* EXERCISE PROMPT *
Lines of the data that contain the word "computer" are the ones to copy.
* * *
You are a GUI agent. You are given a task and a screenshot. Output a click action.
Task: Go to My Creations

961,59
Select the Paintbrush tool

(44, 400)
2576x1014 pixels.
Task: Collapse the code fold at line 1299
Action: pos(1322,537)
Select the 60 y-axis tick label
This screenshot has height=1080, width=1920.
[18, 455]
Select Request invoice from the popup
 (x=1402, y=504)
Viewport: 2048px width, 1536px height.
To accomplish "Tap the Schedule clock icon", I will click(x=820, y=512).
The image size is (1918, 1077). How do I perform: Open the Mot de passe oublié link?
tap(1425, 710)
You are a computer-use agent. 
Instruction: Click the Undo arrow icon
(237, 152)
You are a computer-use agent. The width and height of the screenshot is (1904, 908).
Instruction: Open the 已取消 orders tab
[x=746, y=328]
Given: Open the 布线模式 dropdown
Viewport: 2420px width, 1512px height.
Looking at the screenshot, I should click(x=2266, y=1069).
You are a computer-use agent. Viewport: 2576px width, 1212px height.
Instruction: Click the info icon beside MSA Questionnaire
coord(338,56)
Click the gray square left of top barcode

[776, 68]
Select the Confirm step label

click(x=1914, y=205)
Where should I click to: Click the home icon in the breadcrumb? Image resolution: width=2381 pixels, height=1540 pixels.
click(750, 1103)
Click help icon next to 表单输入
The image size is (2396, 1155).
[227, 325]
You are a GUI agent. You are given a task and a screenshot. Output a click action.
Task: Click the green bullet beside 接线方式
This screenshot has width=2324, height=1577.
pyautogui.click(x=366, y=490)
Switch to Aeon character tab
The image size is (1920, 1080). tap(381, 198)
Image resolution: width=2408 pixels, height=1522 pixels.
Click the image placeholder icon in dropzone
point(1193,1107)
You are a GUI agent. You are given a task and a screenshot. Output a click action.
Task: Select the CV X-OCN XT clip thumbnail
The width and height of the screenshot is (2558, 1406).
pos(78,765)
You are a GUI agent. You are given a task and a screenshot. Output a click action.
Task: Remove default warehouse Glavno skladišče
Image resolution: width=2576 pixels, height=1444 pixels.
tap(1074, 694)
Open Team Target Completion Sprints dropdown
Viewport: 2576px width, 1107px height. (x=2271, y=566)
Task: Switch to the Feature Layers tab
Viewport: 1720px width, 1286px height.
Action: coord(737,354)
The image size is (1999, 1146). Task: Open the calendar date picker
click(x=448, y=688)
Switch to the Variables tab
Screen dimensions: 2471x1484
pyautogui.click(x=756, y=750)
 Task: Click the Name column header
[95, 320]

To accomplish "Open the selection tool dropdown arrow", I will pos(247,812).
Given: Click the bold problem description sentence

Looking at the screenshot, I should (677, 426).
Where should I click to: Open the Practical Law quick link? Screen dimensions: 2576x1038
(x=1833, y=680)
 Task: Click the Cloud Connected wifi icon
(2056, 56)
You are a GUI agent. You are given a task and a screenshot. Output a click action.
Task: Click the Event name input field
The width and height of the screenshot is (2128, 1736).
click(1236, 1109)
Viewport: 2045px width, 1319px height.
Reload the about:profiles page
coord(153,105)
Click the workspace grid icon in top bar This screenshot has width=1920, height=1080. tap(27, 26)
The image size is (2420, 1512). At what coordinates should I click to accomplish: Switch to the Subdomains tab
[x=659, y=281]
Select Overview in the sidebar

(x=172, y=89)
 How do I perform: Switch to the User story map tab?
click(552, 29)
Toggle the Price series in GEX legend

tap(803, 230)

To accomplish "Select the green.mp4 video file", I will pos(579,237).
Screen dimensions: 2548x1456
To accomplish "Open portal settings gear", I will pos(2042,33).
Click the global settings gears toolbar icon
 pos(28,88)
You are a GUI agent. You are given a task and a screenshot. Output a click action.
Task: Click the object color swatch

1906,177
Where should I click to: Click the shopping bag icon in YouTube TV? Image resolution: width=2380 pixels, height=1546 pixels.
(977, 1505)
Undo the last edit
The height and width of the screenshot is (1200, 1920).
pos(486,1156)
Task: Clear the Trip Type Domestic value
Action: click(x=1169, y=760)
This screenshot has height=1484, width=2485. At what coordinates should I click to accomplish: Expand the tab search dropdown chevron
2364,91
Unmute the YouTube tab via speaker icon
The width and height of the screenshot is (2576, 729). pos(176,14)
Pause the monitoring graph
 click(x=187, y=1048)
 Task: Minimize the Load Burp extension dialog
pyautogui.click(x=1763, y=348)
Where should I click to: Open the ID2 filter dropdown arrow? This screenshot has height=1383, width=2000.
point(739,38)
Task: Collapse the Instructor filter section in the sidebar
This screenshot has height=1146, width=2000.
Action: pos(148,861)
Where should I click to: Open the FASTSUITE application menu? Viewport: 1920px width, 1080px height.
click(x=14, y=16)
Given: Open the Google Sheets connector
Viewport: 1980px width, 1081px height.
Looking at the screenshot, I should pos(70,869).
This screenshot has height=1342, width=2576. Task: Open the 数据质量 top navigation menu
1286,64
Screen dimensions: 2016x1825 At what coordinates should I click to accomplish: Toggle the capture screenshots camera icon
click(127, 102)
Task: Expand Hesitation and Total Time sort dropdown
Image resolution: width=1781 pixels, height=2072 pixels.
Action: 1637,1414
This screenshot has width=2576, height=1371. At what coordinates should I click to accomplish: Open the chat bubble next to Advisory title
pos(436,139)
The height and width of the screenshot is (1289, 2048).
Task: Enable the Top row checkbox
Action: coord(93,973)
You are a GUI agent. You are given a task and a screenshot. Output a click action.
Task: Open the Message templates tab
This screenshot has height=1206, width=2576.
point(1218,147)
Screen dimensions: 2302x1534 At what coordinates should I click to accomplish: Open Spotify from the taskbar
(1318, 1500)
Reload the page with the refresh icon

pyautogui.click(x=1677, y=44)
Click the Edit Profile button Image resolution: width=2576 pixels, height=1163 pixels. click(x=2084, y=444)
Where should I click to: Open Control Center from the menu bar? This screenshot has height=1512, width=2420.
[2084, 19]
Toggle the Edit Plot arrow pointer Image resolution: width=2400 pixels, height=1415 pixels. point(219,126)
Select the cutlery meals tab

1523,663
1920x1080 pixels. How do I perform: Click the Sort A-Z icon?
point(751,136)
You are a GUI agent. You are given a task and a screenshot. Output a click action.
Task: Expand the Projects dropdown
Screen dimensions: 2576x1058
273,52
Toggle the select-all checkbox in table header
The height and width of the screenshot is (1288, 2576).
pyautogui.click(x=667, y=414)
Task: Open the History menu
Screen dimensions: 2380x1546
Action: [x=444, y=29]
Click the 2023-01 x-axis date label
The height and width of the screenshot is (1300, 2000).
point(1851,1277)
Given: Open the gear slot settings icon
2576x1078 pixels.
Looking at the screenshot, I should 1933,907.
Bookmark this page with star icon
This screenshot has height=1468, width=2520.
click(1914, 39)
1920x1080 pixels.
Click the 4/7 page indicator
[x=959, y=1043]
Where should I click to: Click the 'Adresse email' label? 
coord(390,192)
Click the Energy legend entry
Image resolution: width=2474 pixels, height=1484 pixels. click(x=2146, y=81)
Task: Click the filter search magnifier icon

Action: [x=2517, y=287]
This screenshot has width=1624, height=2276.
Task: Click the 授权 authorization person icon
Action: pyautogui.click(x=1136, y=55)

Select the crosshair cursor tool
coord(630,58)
* * *
* RESULT *
You are a computer-use agent. 
You are a computer-use agent. The width and height of the screenshot is (1904, 908).
You are a computer-use agent. Viewport: 2576px width, 1212px height.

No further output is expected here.